▼
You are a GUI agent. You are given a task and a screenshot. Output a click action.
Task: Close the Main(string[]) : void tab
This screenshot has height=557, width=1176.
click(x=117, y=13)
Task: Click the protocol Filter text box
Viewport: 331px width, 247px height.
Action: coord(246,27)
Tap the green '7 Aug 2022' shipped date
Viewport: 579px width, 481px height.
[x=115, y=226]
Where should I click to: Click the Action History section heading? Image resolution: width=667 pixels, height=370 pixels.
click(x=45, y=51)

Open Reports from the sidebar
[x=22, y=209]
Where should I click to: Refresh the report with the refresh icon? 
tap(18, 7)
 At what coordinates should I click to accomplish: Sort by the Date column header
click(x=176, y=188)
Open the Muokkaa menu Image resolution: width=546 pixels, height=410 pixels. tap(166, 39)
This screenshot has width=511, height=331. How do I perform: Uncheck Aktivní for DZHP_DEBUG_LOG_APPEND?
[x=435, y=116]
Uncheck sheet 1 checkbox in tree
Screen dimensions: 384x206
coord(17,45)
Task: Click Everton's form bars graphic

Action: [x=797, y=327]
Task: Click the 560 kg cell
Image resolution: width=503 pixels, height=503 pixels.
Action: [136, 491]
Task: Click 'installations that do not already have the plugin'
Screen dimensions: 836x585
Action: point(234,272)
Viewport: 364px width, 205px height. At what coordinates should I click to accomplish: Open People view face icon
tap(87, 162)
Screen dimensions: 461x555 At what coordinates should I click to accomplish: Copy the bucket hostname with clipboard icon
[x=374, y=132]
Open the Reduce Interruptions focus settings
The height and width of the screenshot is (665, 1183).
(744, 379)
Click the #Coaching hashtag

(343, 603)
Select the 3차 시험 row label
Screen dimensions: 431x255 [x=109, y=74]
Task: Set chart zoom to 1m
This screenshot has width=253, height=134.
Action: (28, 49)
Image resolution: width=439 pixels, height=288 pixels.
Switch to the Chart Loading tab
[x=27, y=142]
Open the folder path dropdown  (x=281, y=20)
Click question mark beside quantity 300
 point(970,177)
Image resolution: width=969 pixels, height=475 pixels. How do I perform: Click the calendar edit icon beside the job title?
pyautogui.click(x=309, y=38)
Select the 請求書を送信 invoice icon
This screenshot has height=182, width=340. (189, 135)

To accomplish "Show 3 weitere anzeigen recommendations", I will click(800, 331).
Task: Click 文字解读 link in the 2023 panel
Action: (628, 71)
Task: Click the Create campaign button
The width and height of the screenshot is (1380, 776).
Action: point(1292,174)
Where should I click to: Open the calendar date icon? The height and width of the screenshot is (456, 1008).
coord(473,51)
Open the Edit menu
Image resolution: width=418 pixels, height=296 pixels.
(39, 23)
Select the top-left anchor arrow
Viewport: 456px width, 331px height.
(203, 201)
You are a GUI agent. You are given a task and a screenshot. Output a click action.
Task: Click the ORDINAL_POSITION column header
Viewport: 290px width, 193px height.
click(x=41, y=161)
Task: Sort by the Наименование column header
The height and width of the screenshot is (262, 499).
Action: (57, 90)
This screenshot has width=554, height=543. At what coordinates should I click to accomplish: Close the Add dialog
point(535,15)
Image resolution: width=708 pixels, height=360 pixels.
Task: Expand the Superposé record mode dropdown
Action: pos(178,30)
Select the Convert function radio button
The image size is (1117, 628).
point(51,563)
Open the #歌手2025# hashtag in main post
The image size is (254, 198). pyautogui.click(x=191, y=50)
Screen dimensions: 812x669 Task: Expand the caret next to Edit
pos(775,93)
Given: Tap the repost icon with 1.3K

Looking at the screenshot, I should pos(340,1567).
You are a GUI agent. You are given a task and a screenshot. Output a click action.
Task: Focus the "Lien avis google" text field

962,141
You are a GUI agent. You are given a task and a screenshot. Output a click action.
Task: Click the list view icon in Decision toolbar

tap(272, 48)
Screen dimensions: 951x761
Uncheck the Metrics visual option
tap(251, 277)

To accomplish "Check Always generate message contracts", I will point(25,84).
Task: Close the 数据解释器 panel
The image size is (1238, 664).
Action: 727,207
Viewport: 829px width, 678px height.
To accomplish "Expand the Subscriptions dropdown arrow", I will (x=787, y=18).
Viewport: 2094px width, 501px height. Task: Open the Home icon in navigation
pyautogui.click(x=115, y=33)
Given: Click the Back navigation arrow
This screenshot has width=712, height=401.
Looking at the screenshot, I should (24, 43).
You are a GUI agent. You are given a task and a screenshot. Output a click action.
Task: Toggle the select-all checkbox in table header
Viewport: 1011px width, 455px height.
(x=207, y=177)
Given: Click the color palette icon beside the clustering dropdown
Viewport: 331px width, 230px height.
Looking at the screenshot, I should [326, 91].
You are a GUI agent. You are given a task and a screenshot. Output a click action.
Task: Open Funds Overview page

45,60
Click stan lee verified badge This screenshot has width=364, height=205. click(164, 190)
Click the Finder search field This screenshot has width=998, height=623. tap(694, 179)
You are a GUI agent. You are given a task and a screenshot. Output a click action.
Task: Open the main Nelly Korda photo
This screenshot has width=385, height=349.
▲
**WHAT YOU ARE ASKED TO DO**
The lines in the records above that include the word "menu" must be copied out.

**RESULT OF THIS TASK**
Open the Muokkaa menu Image resolution: width=546 pixels, height=410 pixels. tap(166, 39)
Open the Edit menu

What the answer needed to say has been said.